**Exercise requirements**
Quote everything from the first of the lines below down to the one containing "Screen dimensions: 286x169 [75, 117]", word for word.

**Exercise inputs**
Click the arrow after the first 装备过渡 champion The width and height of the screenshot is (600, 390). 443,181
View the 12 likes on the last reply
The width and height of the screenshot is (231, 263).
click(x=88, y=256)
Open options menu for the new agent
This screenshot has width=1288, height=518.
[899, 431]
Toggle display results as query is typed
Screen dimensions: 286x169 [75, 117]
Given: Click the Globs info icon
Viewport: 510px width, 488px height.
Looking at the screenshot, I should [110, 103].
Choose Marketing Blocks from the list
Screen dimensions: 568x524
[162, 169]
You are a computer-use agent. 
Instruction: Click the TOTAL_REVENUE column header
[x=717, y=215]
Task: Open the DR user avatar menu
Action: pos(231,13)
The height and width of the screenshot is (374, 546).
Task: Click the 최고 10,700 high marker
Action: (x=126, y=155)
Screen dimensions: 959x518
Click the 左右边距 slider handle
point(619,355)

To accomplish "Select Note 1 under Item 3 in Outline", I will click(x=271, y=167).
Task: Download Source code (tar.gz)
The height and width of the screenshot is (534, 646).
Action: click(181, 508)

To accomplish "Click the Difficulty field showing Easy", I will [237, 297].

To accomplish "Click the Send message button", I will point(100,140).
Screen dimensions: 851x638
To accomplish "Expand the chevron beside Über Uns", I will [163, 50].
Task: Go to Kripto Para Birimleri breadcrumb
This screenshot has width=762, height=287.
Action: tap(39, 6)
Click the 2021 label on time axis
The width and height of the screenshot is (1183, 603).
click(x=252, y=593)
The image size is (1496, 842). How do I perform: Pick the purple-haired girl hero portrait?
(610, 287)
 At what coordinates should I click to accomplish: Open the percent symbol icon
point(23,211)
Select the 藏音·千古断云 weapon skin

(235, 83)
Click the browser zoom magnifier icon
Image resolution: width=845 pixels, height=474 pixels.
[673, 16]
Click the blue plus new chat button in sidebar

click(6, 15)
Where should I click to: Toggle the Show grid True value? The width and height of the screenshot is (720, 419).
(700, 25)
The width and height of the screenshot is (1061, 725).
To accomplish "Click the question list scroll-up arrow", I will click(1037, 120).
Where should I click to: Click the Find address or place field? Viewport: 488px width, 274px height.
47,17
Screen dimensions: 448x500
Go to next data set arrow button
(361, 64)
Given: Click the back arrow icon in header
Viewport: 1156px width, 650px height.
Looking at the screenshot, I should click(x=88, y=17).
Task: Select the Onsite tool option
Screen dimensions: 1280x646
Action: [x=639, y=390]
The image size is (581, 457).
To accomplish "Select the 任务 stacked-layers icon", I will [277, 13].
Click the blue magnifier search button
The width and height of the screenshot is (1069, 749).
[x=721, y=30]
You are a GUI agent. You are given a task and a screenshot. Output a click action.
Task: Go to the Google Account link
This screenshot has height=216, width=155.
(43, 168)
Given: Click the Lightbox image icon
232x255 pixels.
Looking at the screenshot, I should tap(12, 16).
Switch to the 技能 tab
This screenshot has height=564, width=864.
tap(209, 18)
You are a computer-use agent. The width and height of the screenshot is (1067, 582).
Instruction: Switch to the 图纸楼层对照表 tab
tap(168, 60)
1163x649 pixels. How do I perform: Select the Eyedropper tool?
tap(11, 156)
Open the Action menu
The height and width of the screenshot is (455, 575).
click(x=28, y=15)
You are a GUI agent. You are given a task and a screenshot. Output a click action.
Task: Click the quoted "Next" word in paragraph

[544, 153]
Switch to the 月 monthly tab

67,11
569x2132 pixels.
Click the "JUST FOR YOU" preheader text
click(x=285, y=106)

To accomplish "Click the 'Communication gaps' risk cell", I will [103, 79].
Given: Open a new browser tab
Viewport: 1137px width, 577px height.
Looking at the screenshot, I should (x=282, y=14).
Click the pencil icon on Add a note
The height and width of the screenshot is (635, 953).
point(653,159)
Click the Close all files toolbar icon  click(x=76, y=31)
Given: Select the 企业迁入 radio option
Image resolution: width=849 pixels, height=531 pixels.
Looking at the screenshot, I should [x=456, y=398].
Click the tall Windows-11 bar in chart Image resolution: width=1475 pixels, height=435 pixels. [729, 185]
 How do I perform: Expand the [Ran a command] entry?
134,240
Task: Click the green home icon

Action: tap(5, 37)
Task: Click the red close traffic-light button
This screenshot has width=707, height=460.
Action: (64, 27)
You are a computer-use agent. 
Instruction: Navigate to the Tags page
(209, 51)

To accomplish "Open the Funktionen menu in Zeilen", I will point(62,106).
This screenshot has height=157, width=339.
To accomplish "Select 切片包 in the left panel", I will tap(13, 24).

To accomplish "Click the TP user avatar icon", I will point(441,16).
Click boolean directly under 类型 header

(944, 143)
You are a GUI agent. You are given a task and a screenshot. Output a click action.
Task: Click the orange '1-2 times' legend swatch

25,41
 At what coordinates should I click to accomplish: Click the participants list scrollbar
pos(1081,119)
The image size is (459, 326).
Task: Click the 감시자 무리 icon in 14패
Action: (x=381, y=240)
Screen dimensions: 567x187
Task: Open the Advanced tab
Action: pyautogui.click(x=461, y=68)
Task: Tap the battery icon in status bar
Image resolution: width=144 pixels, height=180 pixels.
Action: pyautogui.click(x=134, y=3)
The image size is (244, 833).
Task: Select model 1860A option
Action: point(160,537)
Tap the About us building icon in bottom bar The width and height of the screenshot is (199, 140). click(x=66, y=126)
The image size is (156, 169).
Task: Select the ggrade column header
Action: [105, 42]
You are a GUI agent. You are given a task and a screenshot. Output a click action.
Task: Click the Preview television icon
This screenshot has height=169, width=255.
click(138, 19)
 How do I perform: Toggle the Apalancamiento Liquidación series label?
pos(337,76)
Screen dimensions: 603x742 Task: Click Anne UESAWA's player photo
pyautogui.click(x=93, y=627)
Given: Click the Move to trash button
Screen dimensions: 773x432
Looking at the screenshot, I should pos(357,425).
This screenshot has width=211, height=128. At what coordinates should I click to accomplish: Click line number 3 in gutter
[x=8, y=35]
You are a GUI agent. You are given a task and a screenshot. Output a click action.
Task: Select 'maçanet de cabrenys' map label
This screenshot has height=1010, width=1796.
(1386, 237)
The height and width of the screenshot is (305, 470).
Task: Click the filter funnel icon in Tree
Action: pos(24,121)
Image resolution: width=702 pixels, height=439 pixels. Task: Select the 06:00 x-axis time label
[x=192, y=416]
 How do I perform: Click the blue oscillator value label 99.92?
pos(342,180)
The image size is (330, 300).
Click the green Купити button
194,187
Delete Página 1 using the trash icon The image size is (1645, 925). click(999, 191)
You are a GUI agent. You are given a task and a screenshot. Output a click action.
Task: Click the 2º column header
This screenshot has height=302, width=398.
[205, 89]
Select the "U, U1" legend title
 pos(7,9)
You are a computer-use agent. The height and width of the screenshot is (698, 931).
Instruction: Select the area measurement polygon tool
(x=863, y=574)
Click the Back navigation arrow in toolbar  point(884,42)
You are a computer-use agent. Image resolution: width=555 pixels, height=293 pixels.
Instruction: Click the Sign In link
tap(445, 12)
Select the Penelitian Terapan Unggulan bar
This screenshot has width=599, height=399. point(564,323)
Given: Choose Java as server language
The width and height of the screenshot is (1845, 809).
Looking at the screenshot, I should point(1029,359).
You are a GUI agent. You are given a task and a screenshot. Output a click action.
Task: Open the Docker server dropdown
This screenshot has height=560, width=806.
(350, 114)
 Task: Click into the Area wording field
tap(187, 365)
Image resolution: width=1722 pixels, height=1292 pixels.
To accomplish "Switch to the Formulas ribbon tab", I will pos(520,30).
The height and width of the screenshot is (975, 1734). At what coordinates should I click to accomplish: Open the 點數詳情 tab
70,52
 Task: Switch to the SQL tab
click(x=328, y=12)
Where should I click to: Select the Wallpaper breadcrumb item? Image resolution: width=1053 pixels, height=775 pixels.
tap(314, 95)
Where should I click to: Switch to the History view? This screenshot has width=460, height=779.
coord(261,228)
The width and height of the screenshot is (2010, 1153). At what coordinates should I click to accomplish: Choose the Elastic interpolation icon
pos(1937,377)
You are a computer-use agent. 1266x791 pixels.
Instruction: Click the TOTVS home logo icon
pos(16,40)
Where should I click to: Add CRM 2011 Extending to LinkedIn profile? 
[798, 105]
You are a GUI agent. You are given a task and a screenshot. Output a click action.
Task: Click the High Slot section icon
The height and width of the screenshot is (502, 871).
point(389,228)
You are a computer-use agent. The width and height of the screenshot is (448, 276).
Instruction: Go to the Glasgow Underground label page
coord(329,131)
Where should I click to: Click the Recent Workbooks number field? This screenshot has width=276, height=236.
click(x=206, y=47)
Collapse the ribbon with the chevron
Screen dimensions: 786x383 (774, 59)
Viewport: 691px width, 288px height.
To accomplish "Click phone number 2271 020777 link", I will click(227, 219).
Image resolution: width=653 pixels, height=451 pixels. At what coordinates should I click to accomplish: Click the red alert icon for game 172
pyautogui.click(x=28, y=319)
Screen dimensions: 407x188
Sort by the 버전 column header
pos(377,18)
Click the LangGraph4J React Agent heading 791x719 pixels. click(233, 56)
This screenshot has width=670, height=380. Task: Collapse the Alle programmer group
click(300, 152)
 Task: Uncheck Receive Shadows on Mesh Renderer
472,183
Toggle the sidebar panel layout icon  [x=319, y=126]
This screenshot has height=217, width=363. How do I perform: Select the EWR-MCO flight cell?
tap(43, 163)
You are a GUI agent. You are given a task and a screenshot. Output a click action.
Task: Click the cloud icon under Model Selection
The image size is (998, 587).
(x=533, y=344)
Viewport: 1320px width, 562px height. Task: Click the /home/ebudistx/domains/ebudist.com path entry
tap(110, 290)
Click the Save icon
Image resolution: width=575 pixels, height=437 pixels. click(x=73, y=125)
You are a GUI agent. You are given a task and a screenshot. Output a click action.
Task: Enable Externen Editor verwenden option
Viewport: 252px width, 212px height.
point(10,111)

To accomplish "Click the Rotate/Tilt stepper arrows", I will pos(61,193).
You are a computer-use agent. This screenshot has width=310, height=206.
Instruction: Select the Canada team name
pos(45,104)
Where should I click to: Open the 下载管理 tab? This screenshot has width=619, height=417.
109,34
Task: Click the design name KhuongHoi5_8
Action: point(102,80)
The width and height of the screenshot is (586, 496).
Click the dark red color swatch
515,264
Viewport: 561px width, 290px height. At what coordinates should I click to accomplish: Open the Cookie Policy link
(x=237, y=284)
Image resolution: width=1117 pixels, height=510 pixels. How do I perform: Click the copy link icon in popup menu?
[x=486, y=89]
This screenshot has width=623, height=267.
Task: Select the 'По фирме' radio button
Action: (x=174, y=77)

**Answer for the task**
Click the arrow after the first 装备过渡 champion The width and height of the screenshot is (600, 390). 443,181
View the 12 likes on the last reply
The width and height of the screenshot is (231, 263).
click(x=88, y=256)
Open options menu for the new agent
This screenshot has width=1288, height=518.
[899, 431]
Toggle display results as query is typed
Screen dimensions: 286x169 [75, 117]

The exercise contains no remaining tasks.